The task:
Reproduce the lines of the records verbatim, starting at the line that contains "1494x812 pixels. Task: Click" and ending with the last line of the records.

##### Supplied entries

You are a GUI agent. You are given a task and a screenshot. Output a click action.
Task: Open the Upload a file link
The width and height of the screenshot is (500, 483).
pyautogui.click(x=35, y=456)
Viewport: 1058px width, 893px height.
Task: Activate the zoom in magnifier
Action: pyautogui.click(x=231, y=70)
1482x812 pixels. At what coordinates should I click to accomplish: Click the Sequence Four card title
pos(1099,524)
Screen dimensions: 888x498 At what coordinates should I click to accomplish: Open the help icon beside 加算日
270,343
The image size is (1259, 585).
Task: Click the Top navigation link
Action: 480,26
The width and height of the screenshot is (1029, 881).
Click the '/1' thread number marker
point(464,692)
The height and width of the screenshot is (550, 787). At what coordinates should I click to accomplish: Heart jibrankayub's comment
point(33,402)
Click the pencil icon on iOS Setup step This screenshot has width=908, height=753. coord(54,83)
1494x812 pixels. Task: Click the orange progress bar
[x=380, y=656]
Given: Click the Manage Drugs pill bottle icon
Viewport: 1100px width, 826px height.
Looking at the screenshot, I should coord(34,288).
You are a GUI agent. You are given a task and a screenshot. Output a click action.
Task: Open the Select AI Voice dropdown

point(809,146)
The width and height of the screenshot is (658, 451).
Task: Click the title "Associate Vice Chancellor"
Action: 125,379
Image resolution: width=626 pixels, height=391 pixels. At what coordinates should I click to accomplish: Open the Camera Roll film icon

##########

Solved exercise:
1494x812 pixels. Task: Click the orange progress bar
[x=380, y=656]
Given: Click the Manage Drugs pill bottle icon
Viewport: 1100px width, 826px height.
Looking at the screenshot, I should coord(34,288).
You are a GUI agent. You are given a task and a screenshot. Output a click action.
Task: Open the Select AI Voice dropdown

point(809,146)
The width and height of the screenshot is (658, 451).
Task: Click the title "Associate Vice Chancellor"
Action: 125,379
Image resolution: width=626 pixels, height=391 pixels. At what coordinates should I click to accomplish: Open the Camera Roll film icon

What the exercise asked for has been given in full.